Earlier this year furniture produced in the Goldfinger workshop was displayed at Heal’s flagship store in central London. In some cases Goldfinger will provide the labour, and therefore experience for its trainees, while a supplier will provide the materials.

“We’ll work with timber suppliers and say we’ll provide the labour if you can provide the timber so we can build something for a worthy cause.”

An example is the Westway Beach, built in 2015 under the Westway flyover which carries traffic above North Kensington. The beach, which was open over a weekend, was created to celebrate 50 years of the National Trust’s Neptune Coastline Campaign and brought a taste of the seaside to a borough where many children have never been to the coast. Goldfinger provided the labour and Nu-line the materials.

Goldfinger has also produced furniture for the Gail’s bakery chain and it refurbished John Lewis’s marketing suite and boardroom using materials from the department store’s waste stream. It is also in discussions with some other well-known brands.

Oliver is always looking for new relationships and talks to a lot of companies’ marketing and CSR departments.

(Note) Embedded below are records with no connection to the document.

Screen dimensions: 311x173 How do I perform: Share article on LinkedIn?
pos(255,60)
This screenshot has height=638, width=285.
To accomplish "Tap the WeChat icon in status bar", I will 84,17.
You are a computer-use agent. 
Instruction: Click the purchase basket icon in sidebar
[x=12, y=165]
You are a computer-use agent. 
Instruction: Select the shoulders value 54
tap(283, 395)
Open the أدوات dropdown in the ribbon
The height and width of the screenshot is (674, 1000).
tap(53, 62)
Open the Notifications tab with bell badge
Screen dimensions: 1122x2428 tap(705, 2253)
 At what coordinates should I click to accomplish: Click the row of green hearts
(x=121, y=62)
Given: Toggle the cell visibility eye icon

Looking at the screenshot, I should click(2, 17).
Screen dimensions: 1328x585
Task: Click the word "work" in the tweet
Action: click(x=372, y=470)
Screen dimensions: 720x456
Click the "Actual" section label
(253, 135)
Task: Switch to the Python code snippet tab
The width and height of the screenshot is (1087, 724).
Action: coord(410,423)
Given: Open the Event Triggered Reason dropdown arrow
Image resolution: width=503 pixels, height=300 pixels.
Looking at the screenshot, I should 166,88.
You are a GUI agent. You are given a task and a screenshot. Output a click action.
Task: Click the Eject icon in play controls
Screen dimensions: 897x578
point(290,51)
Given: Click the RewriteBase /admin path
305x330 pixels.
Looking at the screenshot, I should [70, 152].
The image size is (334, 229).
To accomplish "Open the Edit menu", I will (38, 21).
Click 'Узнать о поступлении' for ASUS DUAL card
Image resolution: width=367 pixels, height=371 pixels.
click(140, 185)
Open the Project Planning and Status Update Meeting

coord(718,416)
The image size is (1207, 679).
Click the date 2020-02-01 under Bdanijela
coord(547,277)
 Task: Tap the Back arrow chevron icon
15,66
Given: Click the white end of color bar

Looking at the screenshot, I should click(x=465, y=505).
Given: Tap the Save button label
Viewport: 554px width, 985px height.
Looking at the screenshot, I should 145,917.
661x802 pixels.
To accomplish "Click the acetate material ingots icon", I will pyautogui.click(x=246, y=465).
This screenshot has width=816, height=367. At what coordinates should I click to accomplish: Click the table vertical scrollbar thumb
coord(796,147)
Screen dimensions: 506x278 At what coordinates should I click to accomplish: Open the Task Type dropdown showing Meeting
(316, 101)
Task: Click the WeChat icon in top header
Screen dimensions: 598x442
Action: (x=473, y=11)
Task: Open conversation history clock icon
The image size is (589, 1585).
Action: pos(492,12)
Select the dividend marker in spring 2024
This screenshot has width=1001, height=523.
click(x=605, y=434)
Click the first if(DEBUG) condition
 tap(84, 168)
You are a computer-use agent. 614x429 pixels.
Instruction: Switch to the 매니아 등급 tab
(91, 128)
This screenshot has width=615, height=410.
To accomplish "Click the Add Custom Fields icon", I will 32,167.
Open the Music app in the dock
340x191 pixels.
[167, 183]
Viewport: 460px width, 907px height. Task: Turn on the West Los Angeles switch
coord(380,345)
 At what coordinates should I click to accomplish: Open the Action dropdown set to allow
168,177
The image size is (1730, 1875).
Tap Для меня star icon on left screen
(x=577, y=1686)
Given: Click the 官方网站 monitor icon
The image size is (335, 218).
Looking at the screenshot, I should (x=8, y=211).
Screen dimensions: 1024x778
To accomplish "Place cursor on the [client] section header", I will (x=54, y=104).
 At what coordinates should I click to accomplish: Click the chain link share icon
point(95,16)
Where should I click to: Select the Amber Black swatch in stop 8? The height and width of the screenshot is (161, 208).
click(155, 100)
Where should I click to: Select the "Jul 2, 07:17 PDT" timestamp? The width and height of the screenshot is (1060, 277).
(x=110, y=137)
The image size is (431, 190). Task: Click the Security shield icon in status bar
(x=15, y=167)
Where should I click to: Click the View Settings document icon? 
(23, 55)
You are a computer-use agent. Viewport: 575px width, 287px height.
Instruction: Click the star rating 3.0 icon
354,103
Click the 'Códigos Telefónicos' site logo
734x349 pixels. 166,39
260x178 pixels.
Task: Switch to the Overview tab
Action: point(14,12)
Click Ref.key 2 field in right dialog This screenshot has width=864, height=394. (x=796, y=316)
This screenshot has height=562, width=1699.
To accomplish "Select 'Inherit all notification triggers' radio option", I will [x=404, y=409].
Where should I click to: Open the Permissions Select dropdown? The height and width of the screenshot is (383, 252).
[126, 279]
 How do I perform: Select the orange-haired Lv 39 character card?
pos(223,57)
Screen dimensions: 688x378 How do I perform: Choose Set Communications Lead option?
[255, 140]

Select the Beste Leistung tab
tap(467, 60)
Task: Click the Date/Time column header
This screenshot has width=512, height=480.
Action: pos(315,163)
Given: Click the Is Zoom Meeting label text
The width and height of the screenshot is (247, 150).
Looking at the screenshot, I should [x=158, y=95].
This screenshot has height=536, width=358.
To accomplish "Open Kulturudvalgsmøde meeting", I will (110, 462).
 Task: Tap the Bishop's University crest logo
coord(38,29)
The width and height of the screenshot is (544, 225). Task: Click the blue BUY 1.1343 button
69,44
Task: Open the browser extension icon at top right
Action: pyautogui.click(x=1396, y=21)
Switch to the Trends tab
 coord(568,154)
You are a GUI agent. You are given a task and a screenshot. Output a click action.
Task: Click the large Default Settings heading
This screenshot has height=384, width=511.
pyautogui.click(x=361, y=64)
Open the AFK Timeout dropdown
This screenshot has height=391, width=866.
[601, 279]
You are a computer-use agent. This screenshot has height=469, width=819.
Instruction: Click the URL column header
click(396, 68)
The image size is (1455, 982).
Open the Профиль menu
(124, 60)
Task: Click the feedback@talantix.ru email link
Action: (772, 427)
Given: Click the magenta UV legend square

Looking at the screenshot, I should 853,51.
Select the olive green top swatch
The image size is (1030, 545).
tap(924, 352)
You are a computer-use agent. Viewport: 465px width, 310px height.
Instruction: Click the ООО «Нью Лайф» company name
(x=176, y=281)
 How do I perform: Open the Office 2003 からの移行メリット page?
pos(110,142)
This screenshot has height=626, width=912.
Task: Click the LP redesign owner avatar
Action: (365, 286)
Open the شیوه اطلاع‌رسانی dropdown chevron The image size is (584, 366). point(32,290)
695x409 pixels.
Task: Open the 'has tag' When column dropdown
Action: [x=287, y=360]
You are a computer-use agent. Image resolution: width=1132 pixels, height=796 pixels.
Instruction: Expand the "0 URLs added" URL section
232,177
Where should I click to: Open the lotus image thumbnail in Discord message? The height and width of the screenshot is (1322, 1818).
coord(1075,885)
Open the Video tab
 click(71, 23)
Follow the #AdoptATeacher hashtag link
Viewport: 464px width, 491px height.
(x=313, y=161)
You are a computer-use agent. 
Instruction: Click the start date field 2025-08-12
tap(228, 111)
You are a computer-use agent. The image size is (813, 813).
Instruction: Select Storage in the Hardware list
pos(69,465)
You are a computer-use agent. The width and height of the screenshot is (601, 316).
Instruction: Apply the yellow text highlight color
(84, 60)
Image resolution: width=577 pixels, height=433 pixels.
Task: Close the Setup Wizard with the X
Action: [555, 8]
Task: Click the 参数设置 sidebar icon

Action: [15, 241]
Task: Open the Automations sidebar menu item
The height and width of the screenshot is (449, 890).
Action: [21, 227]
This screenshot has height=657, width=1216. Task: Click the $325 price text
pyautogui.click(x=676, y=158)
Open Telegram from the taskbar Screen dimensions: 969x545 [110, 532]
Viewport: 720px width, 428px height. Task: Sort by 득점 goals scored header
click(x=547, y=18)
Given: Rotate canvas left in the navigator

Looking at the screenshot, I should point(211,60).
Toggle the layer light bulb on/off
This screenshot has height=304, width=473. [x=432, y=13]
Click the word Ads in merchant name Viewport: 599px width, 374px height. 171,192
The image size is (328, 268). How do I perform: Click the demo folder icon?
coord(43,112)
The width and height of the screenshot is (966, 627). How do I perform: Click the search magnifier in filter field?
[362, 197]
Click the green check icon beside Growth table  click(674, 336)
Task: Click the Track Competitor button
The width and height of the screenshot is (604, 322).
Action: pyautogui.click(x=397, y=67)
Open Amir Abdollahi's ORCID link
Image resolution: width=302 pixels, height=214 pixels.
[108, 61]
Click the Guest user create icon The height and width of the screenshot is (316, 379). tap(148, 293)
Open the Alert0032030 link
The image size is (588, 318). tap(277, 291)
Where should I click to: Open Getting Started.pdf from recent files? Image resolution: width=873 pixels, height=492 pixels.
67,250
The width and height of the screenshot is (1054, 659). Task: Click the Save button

“We try to craft with them opportunities that appeal to their customers and that have a financial model underneath, so we’re not asking them for money every year,” he said. Goldfinger has sourced timber from James Latham plc and is interested in working with other hardwood suppliers, particularly those selling UK hardwoods. Oliver would also like the workshop to use thermo-treated wood. Training is at the heart of the enterprise, helping local people gain skills and, ultimately, employment.

“For arguably a generation the emphasis for young people has been on going to university rather than doing a technical course. The old-fashioned routes into crafts have been under-invested in for a long time,” said Oliver.

“We work with large partners who pay a training bursary for these young people and we cover all the costs of their training.”

The trainees are taught by the inhouse artisans and, under the Making Futures programme, Goldfinger partners with companies to provide work experience. The first partner to sign up is Knight Harwood, a construction company based in Marylebone.

So far Goldfinger has had six trainees under its wing but this number is set to grow once it has opened its workshop at the Fulham school next year. The partnership will allow Goldfinger to help young people as part of a special curriculum that will provide them with work skills and act as a feeder for Goldfinger’s further education activities.

Goldfinger is forecast to make a profit next year and, as a social enterprise, all profits will be reinvested to further its social mission.

Oliver is enormously grateful to all those who have helped to implement his vision. “Companies such as Axminster, Festool, Nu-line, Morrells, Medite SmartPly and John Lewis – all these big companies have made it happen because once you get these people involved it becomes easier for the next people. I have a tremendous amount of gratitude,” he said.